The Controllable Preparation Of Graphene Oxide And The Properties As Drug Carrier

Malignant tumor, a disease that could badly threaten people’s health, became the first murderer in the world. With the development of technology, various tumor treatments were emerging such as operative treatment, chemotherapy, tumor radiotherapy and so on. Among these methods, chemotherapy was the primary approach. As for chemotherapy, there were several impediments for their use in cancer therapy such as poor solubility in water and side-effects. Furthermore, low specificity turns out to be a key problem needed to overcome. With the development of nanoscience and nanotechnology, a series of new nanomaterials have been synthesized that leads to the development and research of ness DDSs. Nanomaterial-based drug carriers with efficient loading, target delivery and controlled release of drugs have become a hot spot in the field of biomedicine research.In recent years, graphene for drug loading and delivery has attracted great interest.

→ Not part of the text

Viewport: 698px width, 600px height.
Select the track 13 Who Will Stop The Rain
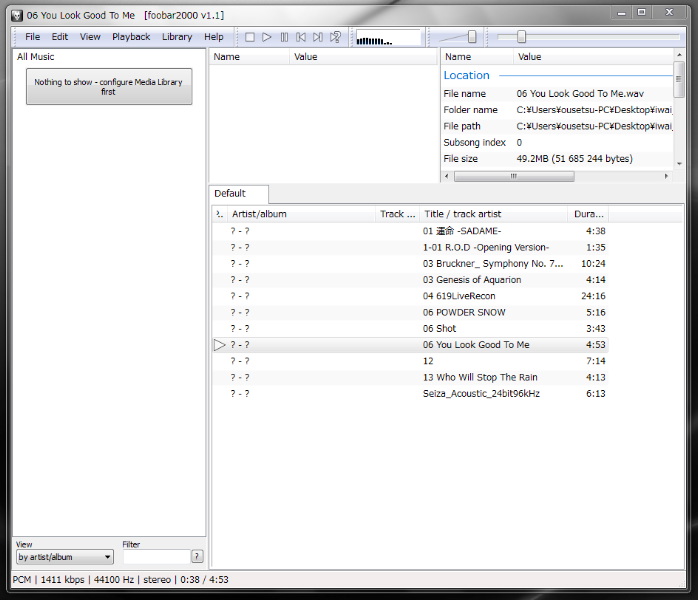pyautogui.click(x=480, y=377)
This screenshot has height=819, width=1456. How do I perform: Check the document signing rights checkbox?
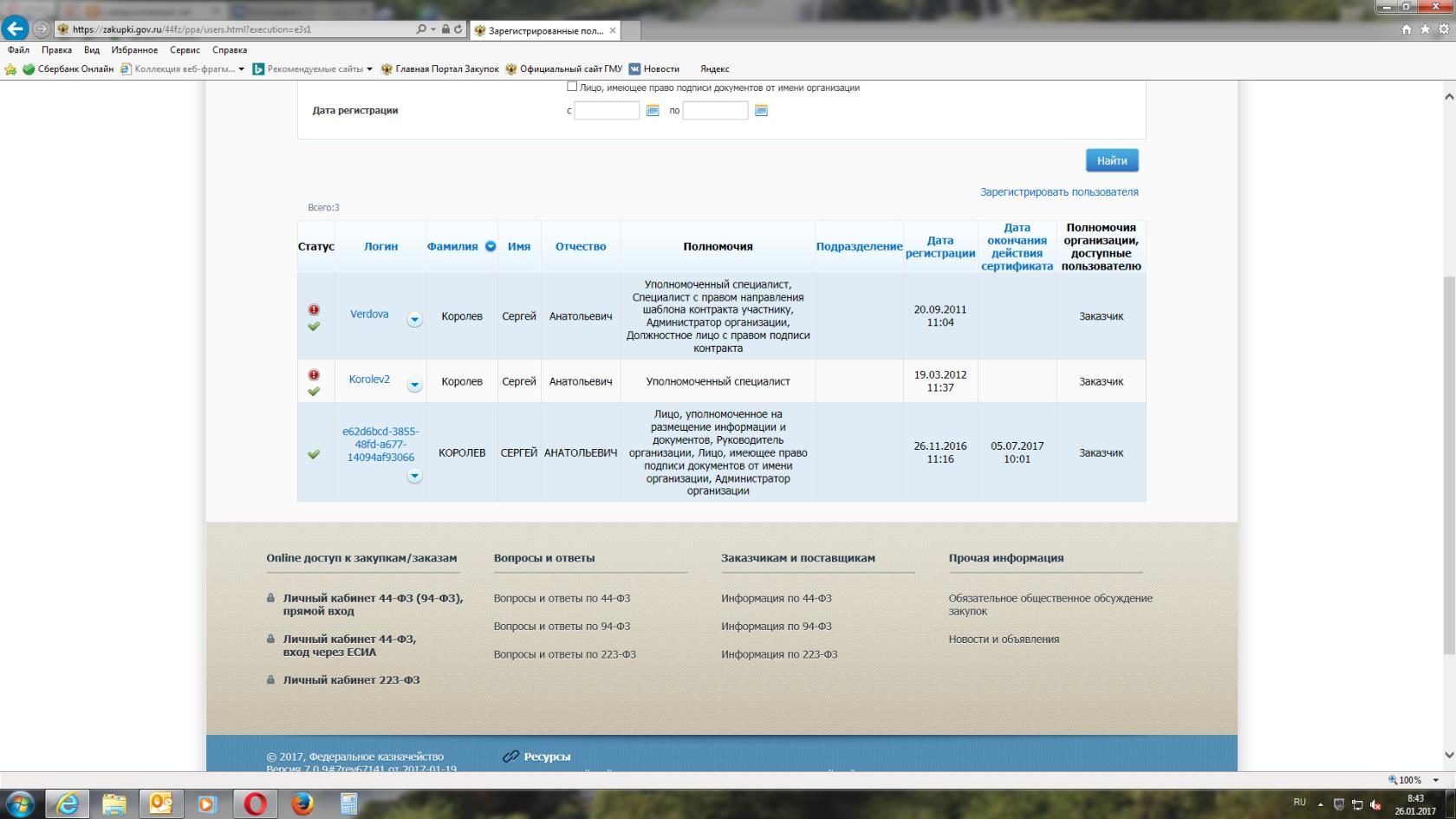[572, 87]
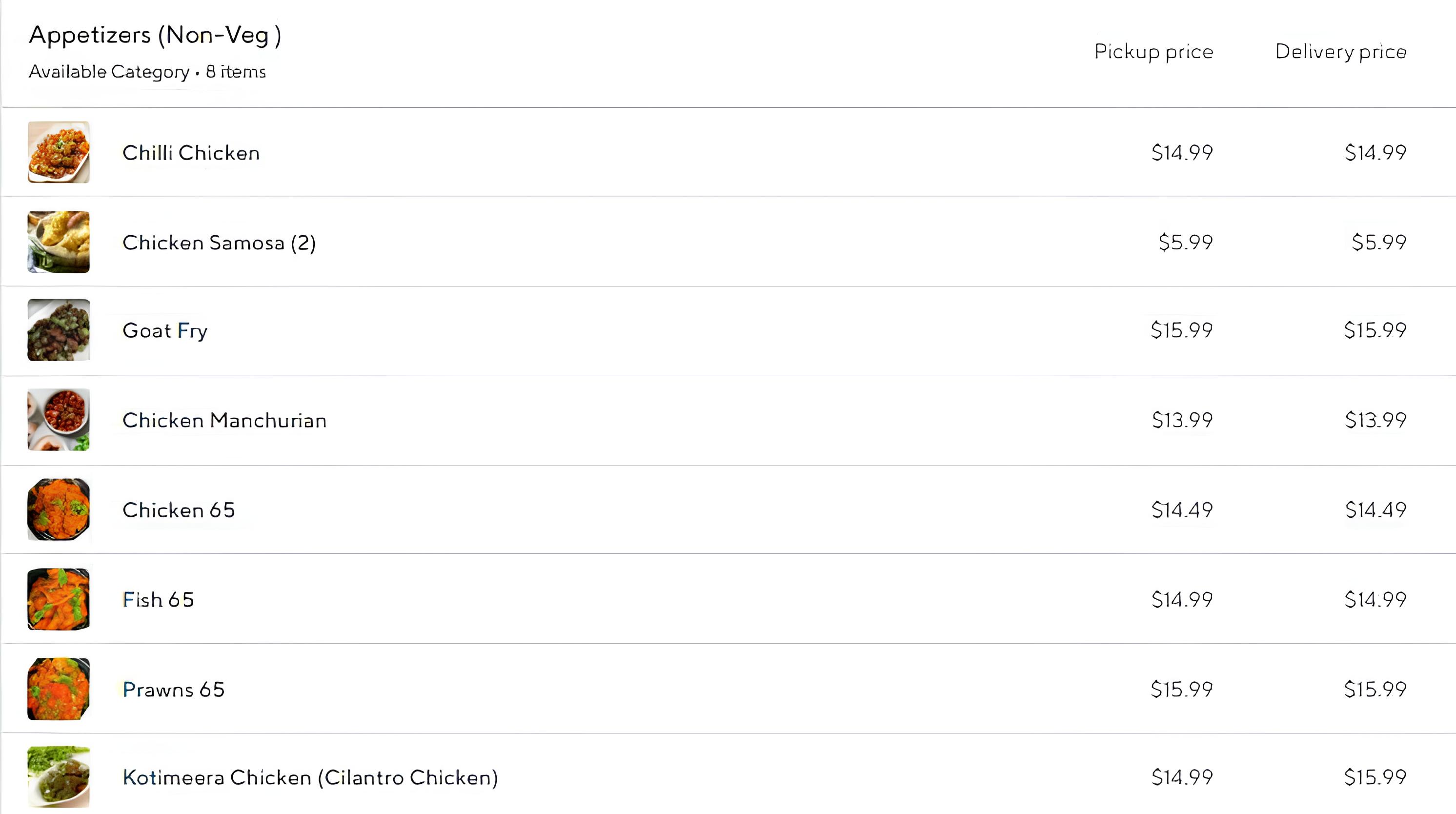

In this work, we focus on the synthesis of graphene oxide-based drug carrier and characterization of its microstructure, morphology and cytotoxicity. A new drug carrier based on removal of carboxyl groups from graphene oxide (GO-RCOOH) with small size has been obtained.In summary, we carried out our experiments from the following aspects:1) Synthesis and characterization of graphene oxide having different degrees of oxidation. Modified Hummers’method was used, by changing the amount of the precursor, potassium permanganate oxidation, to regulate graphene oxide. The results showed that the prepared graphene oxide was composed of carboxyl, hydroxyl and carbonyl groups and other oxygen-containing functional groups, with C/O ratio ranging from 1.975 to 3.305.2) For the above graphene oxide material, the ultrasonic time has been studied to regulate the GO size. The optimized degree of oxidation and GO size were determined based on the study of drug loading efficiency and cytotoxicity.3) For the above optimization graphene oxide material, removal of carboxyl groups treatment (GO-RCOOH) was first carried out, then the cytotoxicity for U251, finally doxorubicin hydrochloride (DOX) drug loading experiments. GO materials prepared using a normal process has been chosen as controlled sample for comparative analysis of cytotoxicity and drug loading efficiency.4) Composited the above optimization graphene oxide with chitosan to primarily study load efficiency of DOX.